What are variations?
- Alterations or modifications to the design, quality or quantity of the contract works or to the site access or working conditions.
Why might variations arise?
- a) change to specification.
- b) discrepancies between contract documents.
- c) discrepancies with statutory requirements.
- d) errors and omissions.
- e) deficiencies in employer’s requirements.
What form must architect’s instructions take?
- Should be in writing from the CA or an authorised person
- Must be clear and unambiguous
Can the contractor object to a variation?
Some contracts allow the contractor to object to an instruction
JCT SBC -
* Where the instruction affect the efficacy of the CDP
* Where the instruction affects compliance with CDM Regs.
* Where the instruction may infringe patent rights.
* Where the instruction relates to a named specialist, and the contractor is unable to enter into a contract with that firm.
What about oral instructions?
- Oral instructions are not usually valid for construction work unless the contract allows for them.
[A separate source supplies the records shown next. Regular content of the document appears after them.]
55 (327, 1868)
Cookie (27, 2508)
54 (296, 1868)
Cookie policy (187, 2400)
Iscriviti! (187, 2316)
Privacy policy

- JCT SBC - Contractor must issue CVI within 7 days.
- If CA does not dissent, it takes effect from expiry of 7 day period.
What can the architect do if the contractor does not comply with an instruction?
- Depends on the form of contract however under JCT Suites if the contractor does not follow an instruction, the CA will be required to issue a ‘notice to comply’ to the contractor.
- If failure persists, the CA can instruct another party to carry out the work and the contractor will be liable for any additional costs incurred.
What 3 methods are there of obtaining a cost for variations under JCT forms of Contract?
This depends on the form of contract being used, under JCT SBC, quotations can be made by:
* Agreement between the employer and contractor.
* A schedule 2 quotation.
* Valuation by the QS under the valuation rules.
What are the time periods for Schedule 2 quotations under JCT SBC?
o The CA should request via issue of an CAI.
o The contractor has 21 days to provide the quotation (or 7 to decline).
o The CA then has 7 days to confirm in writing the acceptance or rejection.
o The acceptance is called the ‘confirmed acceptance’.
What costs does the schedule 2 quotation contain?
- Value of the work.
- Any adjustment of time.
- Money in lieu of direct loss and expense.
- The fair and reasonable cost of preparing the quotation.